* **GIVEN PASSAGE**:
+ + + + +

Coritiba de Sergipe
- Full name: Itabaiana Coritiba Foot Ball Clube
- Nickname(s): Coxa Sergipano Coxa Serrano Coxa Nordestino
- Founded: September 14, 1972; 52 years ago
- Ground: Estádio Presidente Médici, Itabaiana, Sergipe, Brazil
- Capacity: 11,000
| Home colours | Away colours |

= Coritiba Foot Ball Club (Sergipe) =

Coritiba Foot Ball Club, commonly known as Coritiba de Sergipe or simply Coritiba, is a Brazilian football and futsal club based in Itabaiana, Sergipe, Brazil.

==History==
The club was founded as a futsal club on 14 September 1972, by the politician and former sportsman Wilson Gia da Cunha, who named the club after Paraná club Coritiba Foot Ball Club, adopting similar name, colors and team kits.

===Football===
They won the Campeonato Sergipano Série A2 in 1998 and 2013

===Futsal===
Coritiba won the Campeonato Sergipano de Futsal in 1993, 1994, 1995, 1996, 1997, 1998, and in 1999, the Liga Norte-Nordeste de Futsal in 1998, and the Copa do Nordeste de Futsal in 1999.

+ + + + +

* **DATASET CONTENT**:
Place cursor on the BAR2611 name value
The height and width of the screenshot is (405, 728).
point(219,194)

+ + + + +

* **WORK TASK**: Could you continue the article on the Coritiba de Sergipe club, beginning right after its last sentence and ignoring the data?

* **RESPONSE AREA**:
==Honours==

===Football===
- Campeonato Sergipano Série A2:
  - Winners (2): 1998, 2013

===Futsal===
- Liga Norte-Nordeste de Futsal:
  - Winners (1): 1998
- Copa do Nordeste de Futsal:
  - Winners (1): 1999
- Campeonato Sergipano de Futsal:
  - Winners (7): 1993, 1994, 1995, 1996, 1997, 1998, 1999

==Stadium==
Coritiba play their home games at the Estádio Presidente Emílio Garratazu Médici, commonly known as Estádio Presidente Médici. The stadium has a maximum capacity of 11,000 people.